I remember bumping into a guy in a bar in Ottawa causing him to spill his beer. He apologized to me though it was clearly my fault (I bought him another beer). In the average American bar he probably would've taken a swing at me.

Mark Barbieri writes:

I forwarded this to my wife because it is the same advice I've been giving her for years. I'd like it if I followed it more myself.

The Original CC writes:

Thanks for explaining, DH. I thought this was interesting:

you let people save face when they back down
THis is very useful. I'm amazed how many people fail to follow this advice.

David R. Henderson writes:

@Thomas,
I applaud your way of dealing with touchy situations.
Thanks.
Some of us (the combative types) will find your method hard to emulate.
It’s true that it came more easily to me than it seems to for others, but after years of observing, I had to ask myself in each case: what is my goal and what is the best means of achieving it? A big turning point was when I was 24 and was writing a letter to someone who had told me in a letter that because of my bad behavior in a particular situation, he no longer wanted to be friends. I still wanted him as a friend. By the time he had written the letter, I had changed my behavior in the case he was upset about, but he didn’t know about that. Another friend helped me draft the letter and, in each case where I attacked the friend I wanted to keep, the advising friend asked “What’s your goal?” Writing that letter without a single attack was one of the hardest things I ever did. But the friend who had rejected me lock, stock, and barrel came back into the fold and, 40 years later, we are still good friends.
There's a theory that behavior is mainly genetic (http://quillette.com/2015/12/01/why-parenting-may-not-matter-and-why-most-social-science-research-is-probably-wrong/), which would explain my own combativeness. But when I stifle myself and behave as you did, I find that it usually pays off.
And there you are: in most cases that don’t call for fight or flight, and even in some cases that do, you do have the power.

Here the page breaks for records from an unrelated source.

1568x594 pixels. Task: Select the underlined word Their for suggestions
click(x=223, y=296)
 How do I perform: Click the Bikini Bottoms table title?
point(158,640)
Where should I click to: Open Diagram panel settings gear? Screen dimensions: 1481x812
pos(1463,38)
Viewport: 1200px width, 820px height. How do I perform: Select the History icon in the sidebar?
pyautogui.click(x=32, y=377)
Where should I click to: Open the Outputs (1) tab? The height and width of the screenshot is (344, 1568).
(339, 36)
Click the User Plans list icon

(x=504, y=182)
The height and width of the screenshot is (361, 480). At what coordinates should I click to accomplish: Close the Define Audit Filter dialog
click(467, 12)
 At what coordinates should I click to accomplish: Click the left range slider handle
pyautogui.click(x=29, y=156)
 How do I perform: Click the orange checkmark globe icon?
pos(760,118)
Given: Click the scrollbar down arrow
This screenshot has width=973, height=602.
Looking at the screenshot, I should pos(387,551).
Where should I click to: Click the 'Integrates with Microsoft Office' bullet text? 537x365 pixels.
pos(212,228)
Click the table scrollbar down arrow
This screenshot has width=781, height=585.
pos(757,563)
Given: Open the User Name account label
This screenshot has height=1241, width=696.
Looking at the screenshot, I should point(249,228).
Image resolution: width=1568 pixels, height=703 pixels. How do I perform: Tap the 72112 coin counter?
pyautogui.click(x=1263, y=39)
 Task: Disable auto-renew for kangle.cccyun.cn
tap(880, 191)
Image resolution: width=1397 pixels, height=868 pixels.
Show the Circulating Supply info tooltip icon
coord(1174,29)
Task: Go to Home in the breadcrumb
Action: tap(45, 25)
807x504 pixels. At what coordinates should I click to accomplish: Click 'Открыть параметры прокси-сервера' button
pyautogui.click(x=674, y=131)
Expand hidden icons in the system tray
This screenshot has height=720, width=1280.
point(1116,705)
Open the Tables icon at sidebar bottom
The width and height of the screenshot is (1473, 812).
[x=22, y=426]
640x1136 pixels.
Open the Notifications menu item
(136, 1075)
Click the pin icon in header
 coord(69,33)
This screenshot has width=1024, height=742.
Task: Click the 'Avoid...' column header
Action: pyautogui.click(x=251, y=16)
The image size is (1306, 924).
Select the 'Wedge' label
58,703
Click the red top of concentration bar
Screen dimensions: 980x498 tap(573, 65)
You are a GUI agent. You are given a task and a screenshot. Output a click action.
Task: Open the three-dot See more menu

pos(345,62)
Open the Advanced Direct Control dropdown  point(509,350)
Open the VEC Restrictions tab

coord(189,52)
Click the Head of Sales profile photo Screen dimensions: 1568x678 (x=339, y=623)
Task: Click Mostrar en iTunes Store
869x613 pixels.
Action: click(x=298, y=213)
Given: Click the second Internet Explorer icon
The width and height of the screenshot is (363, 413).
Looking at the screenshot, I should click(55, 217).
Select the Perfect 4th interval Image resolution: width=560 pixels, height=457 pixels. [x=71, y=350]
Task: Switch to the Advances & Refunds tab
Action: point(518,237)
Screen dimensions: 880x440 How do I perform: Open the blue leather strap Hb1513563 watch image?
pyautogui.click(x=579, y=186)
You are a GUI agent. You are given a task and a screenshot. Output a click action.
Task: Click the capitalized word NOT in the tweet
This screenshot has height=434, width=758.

David R. Henderson writes:

@Dan Hill,
And it helps to be Canadian, eh. They are, on average, much less aggressive than Americans, at least in my experience.
I hear that so much that maybe I must finally bow to the stereotype.
I forwarded this to my wife because it is the same advice I've been giving her for years. I'd like it if I followed it more myself.
Yes, and it makes you so much more powerful.
@The Original CC,
You’re welcome, and thanks for asking the question.

Michael stack writes:

Boy this is terrific advice. What I found when learning this for myself is that not only do situations de-escalate, but it's also easier to remain calm in all kinds of unrelated situations. Practice makes perfect.

Additional insight - it is really hard to get angry with somebody who's isn't simultaneously getting angry and escalating; in fact, it is nearly impossible and makes the escalator look unreasonable and unhinged.

Great post. I think it would be cool if you shared more stories like this.

Brad Sallows writes:

Aka "Selection and Maintenance of the Aim".